Motor-Fuel Prices Drag Everyday Price Index Down in January

AIER’s Everyday Price Index fell 0.3 percent in January after dropping 0.9 percent in December. January marks the fourth consecutive decrease in the Everyday Price Index and the fifth drop in the last seven months. The EPI measures price changes people see in everyday purchases such as groceries, restaurant meals, gasoline, and utilities. It excludes…

AIER’s Everyday Price Index fell 0.3 percent in January after dropping 0.9 percent in December. January marks the fourth consecutive decrease in the Everyday Price Index and the fifth drop in the last seven months. The EPI measures price changes people see in everyday purchases such as groceries, restaurant meals, gasoline, and utilities. It excludes prices of infrequently purchased, big-ticket items (such as cars, appliances, and furniture) and prices contractually fixed for prolonged periods (such as housing).

The Consumer Price Index, which includes everyday purchases as well as infrequently purchased, big-ticket items and contractually fixed items, rose 0.2 percent in January following back-to-back 0.3 percent declines in December and November. The EPI is not seasonally adjusted, so we compare it with the unadjusted CPI. Over the past 12 months, the EPI has fallen 0.1 percent versus a 1.6 percent gain for the CPI.

The EPI including apparel, a broader measure that includes clothing and shoes, fell 0.2 percent in January after a pair of 1.2 percent drops in December and November. Over the past year, the EPI including apparel is down 0.1 percent. Apparel prices rose 1.6 percent on a not-seasonally-adjusted basis in January but are up just 0.1 percent over the past year.

Motor-fuel prices continued to plunge in January, falling 5.2 percent for the month on a not-seasonally-adjusted basis. Over the past year, motor-fuel prices are off 9.9 percent. That decline is in line with the decline in the price of crude oil. West Texas Intermediate crude has fallen from about $65 per barrel in January 2018 to less than $55 per barrel last month.

Partially offsetting the decline in motor-fuel prices were increases in food, both at home (up 0.6 percent for the month) and away from home (0.3 percent), cable and satellite TV and radio service (0.4 percent), prescription drugs (0.6 percent), alcoholic beverages (0.2 percent), and recreational reading materials (2.3 percent).

The components with the largest weights in the EPI are food at home (21.1 percent), food away from home (17.6 percent), household fuels and utilities (13.6 percent), and motor fuel (10.9 percent). Together, these four categories account for 63.2 percent of the EPI.
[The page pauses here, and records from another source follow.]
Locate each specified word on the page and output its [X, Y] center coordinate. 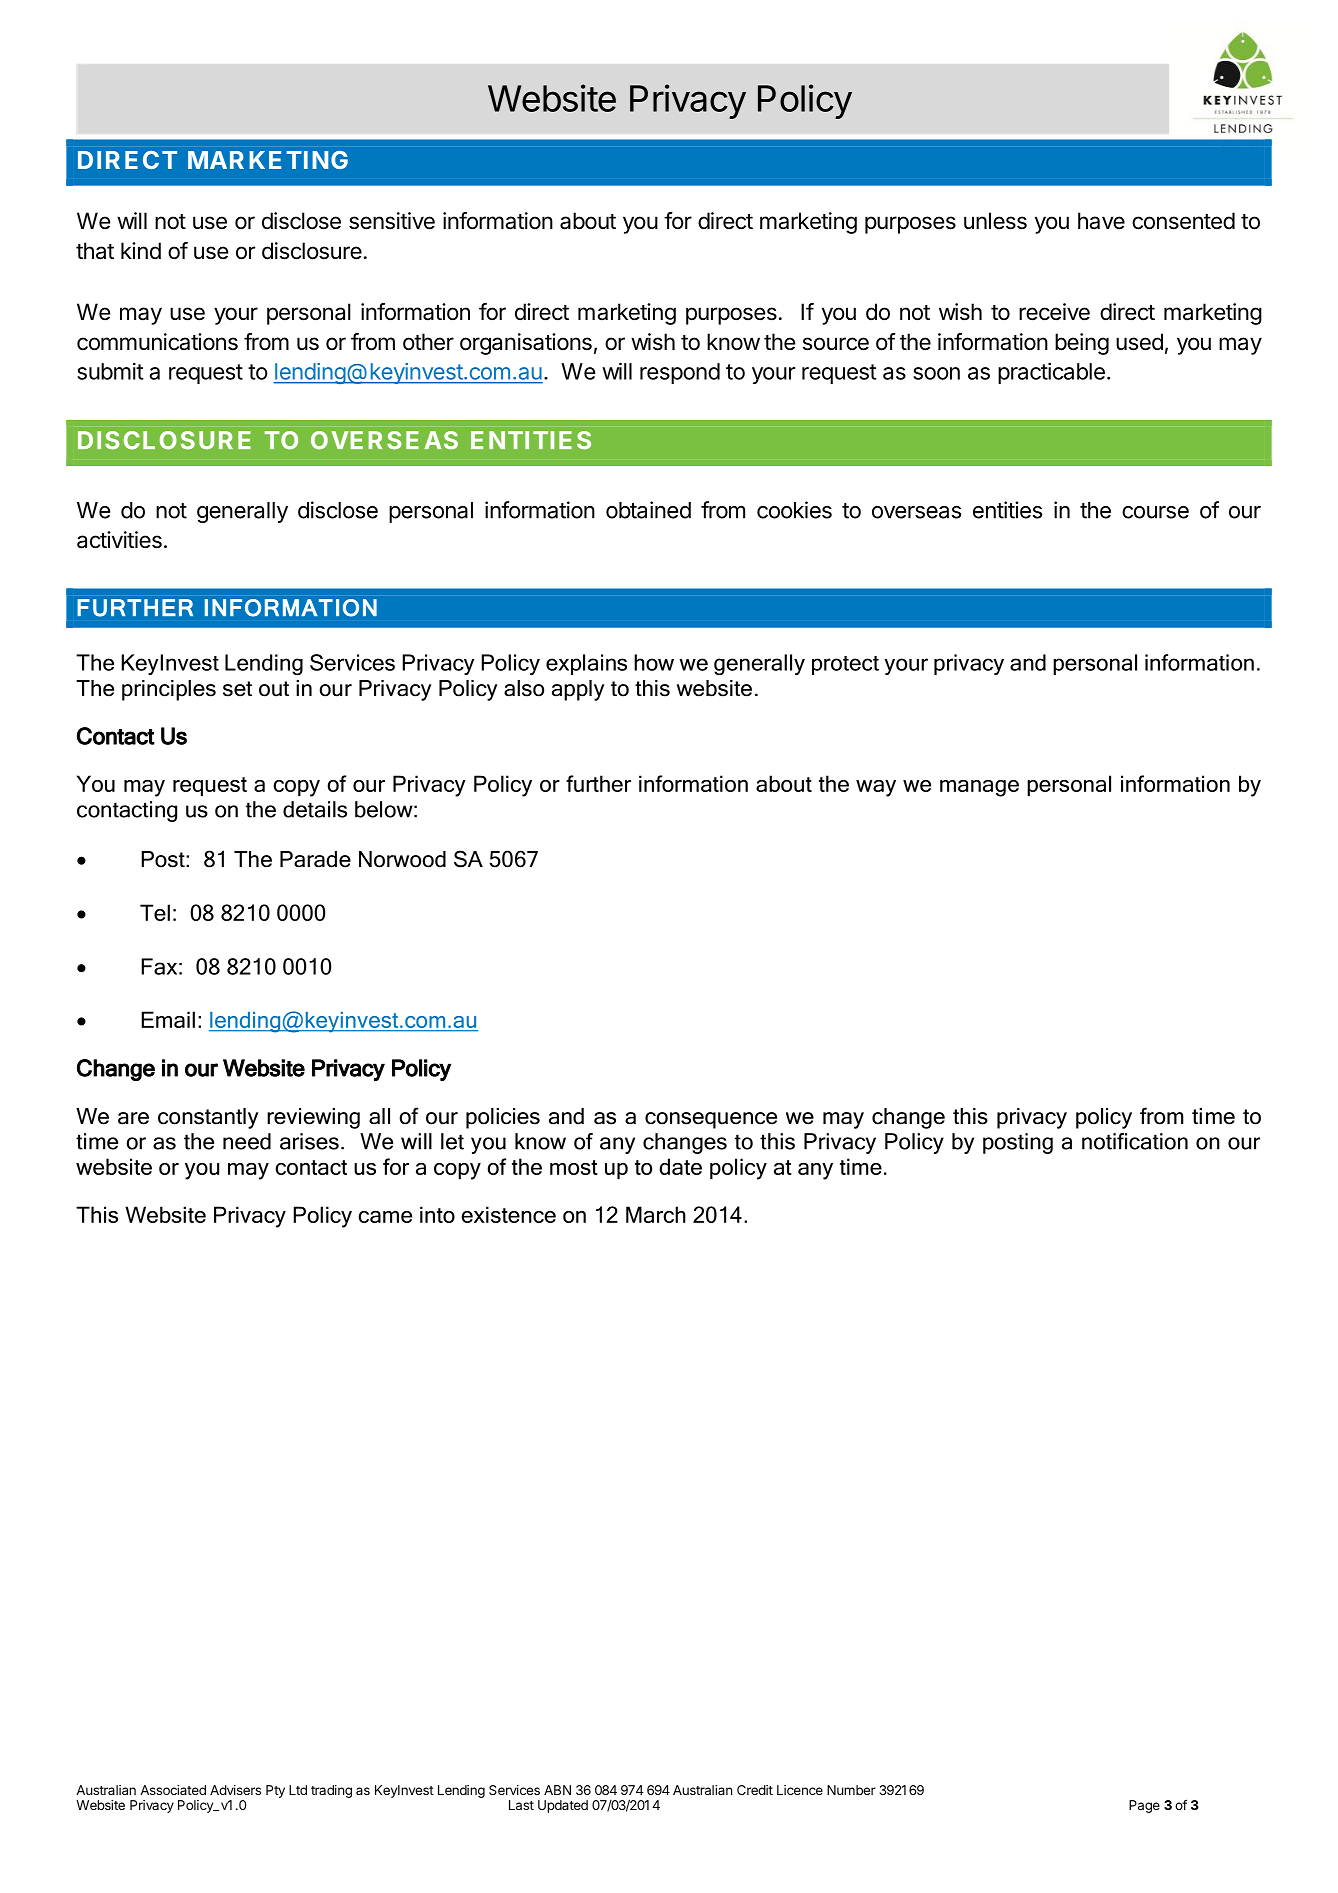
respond [680, 373]
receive [1054, 312]
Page [1144, 1806]
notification [1135, 1141]
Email [168, 1019]
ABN [557, 1790]
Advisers [235, 1790]
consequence [711, 1120]
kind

Motor fuel remains the most significant driver of changes in recent months. However, labor-intensive areas, especially restaurants, will likely continue to see upward price pressures given the tightness of the labor market and recent acceleration in average hourly earnings. The broadening of upward price changes, as reflected in the slowly rising number of categories with 12-month price changes greater than zero or 12-month increases greater than 2 percent, is consistent with a long economic expansion, a tightening labor market, and rising wages. So far, the pace of increase in consumer prices remains moderate by historical comparison, but careful monitoring is warranted.